(READING PASSAGE)

Calculating Perimeter and Area Sums in Infinite Isosceles Triangles

[Physicsissuef]

Homework Statement

Hi! After a tiring excursion, finally I am back...

Here is one for you:

In isosceles triangle ABC (triangle with all sides equal size) with side a, is drawn another isosceles triangle $A_1,A_2,A_3$ which points $A_1,A_2,A_3$ are in AB/2, BC/2, AC/2. Again third triangle with same attributes is drawn, fourth, fifth... infinite...

This looks like on this http://pic.mkd.net/images/404616untitled.JPG"

Find the sum of the perimeter and calculate the sum of the areas of the triangles.

Homework Equations

The Attempt at a Solution

I think it is something like this:

$$P + \frac{P}{4} + \frac{P}{8} + ... + \frac{P}{2^n}$$ for the area of the triangle, and
$$L + \frac{L}{2} + \frac{L}{4} + ... + \frac{L}{2^n^-^1}$$
for the perimeter.

(End READING PASSAGE)
(DATA SEGMENT)

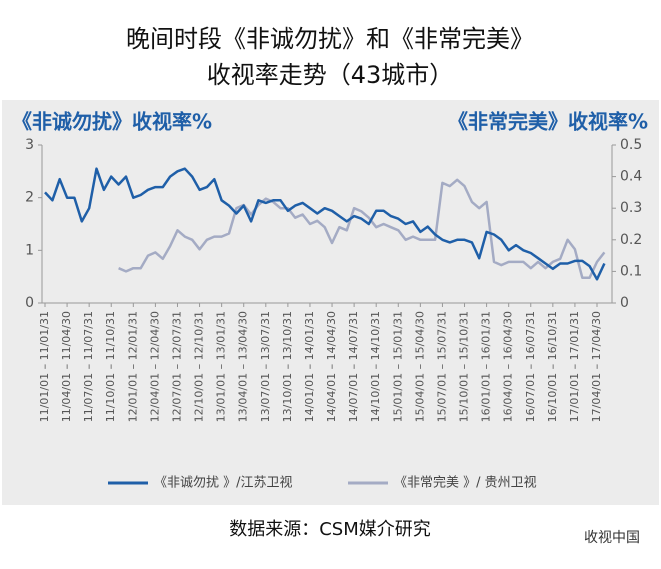 Image resolution: width=661 pixels, height=569 pixels. What do you see at coordinates (552, 366) in the screenshot?
I see `x-tick-label: 16/10/01 – 16/10/31` at bounding box center [552, 366].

(End DATA SEGMENT)

TASK REQUIREMENTS
1 – From the triangle homework thread, print everything from "Find the sum" down to "for the perimeter.".
2 – Answer these questions using the triangle homework thread:
(a) What letter names the side length of triangle ABC?
(b) At what positions are the points $A_1,A_2,A_3$ placed?
(c) What is the poster back from?
3 – Carry the triangle homework thread forward from its last line.

ANSWERS BELOW
1 –
Find the sum of the perimeter and calculate the sum of the areas of the triangles.

Homework Equations

The Attempt at a Solution

I think it is something like this:

$$P + \frac{P}{4} + \frac{P}{8} + ... + \frac{P}{2^n}$$ for the area of the triangle, and
$$L + \frac{L}{2} + \frac{L}{4} + ... + \frac{L}{2^n^-^1}$$
for the perimeter.

2 –
(a) a
(b) AB/2, BC/2, AC/2
(c) A tiring excursion

3 –
I think also, that I can write them as:
$$P + \sum_{n=2}^n \frac{P}{2^n} = P + \frac{P}{4} + \frac{P}{8} + ... + \frac{P}{2^n}$$

$$L + \sum_{n=2}^n \frac{L}{{2}^{n-1}} = L + \frac{L}{2} + \frac{L}{4} + ... + \frac{L}{{2}^{n-1}}$$

$$n \in \mathbb{N}$$

$$n\geq 2$$

n - number of triangles

 

[dirk_mec1]

Do you know what a geometric sum is?

 

[Physicsissuef]

Yes, I write the geometric sums above in the first post. Please see them, now.

 

[tiny-tim]

Hi! After a tiring excursion, finally I am back...

strange … I didn't find it tiring!

$$P + \frac{P}{4} + \frac{P}{8} + ... + \frac{P}{2^n}$$ for the area of the triangle,

No.

Hint: if the lengths are halved each time, what happens to the area?

And what is ∑x^n?

(oh, and they're actually equilateral … isoceles means two sides equal)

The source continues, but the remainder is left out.